— start of Task input —

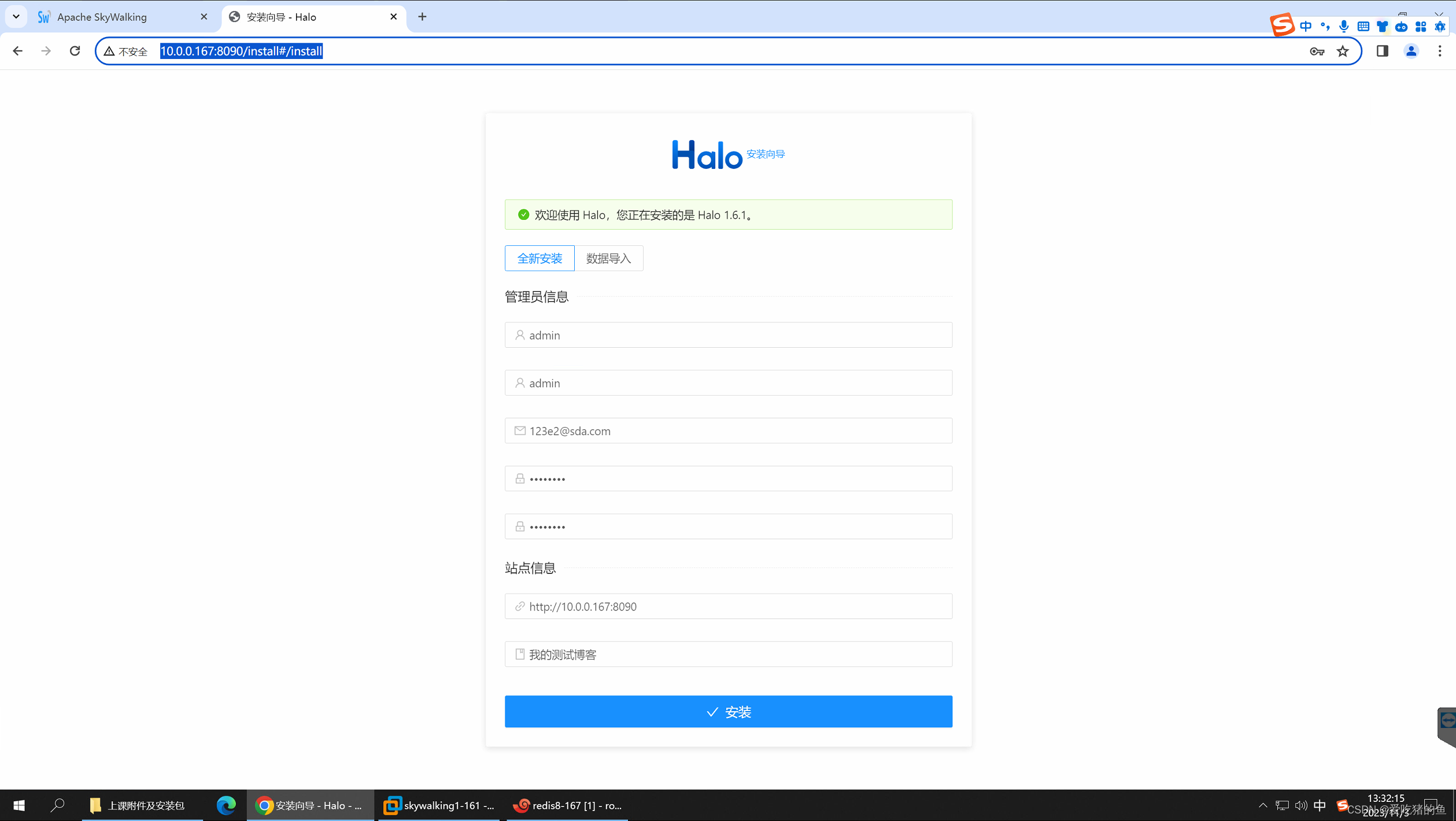Image resolution: width=1456 pixels, height=821 pixels.
Task: Open skywalking1-161 window from taskbar
Action: tap(439, 805)
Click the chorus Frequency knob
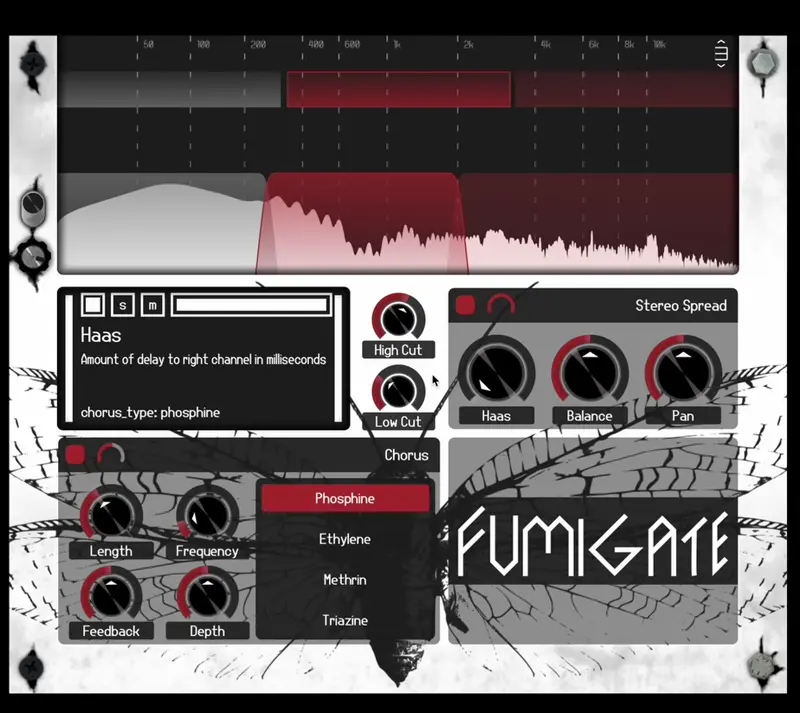Screen dimensions: 800x713 207,515
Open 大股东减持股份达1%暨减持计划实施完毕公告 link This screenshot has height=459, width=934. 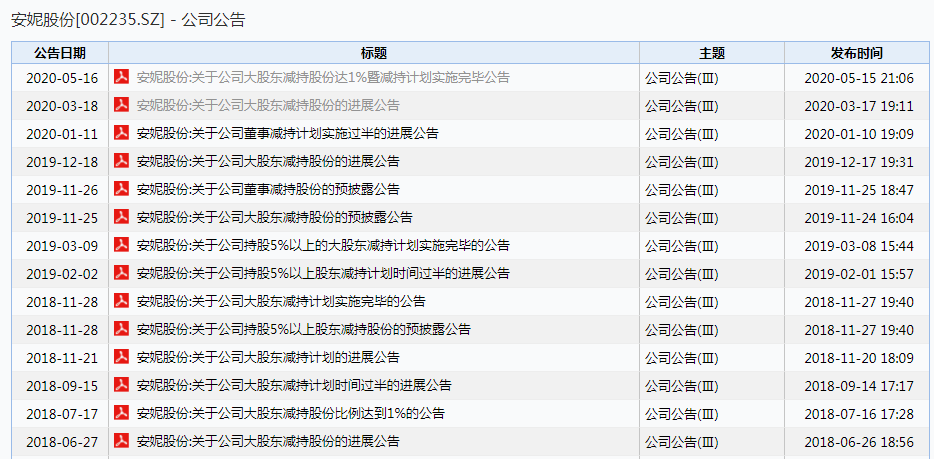(323, 77)
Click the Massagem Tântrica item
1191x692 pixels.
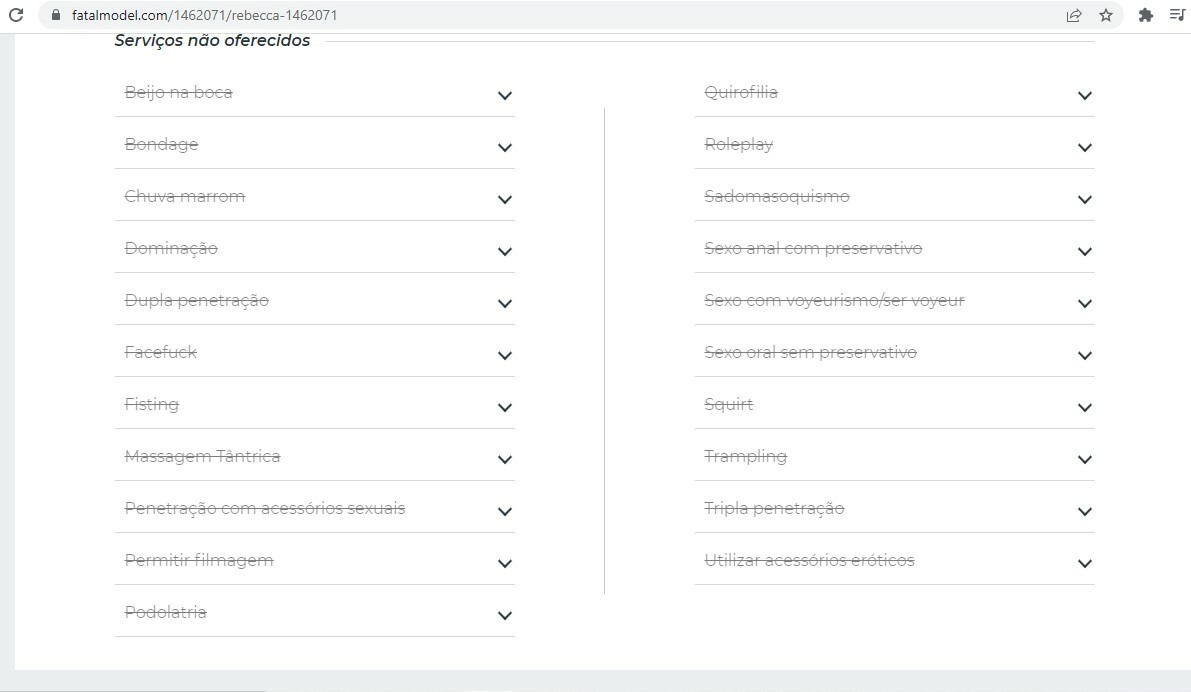[202, 456]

— end of Task input —

Please copy out the material word for word, from the line containing "Click the Massagem Tântrica item" through the end, leaving out the pictures.

Click the Massagem Tântrica item
1191x692 pixels.
[202, 456]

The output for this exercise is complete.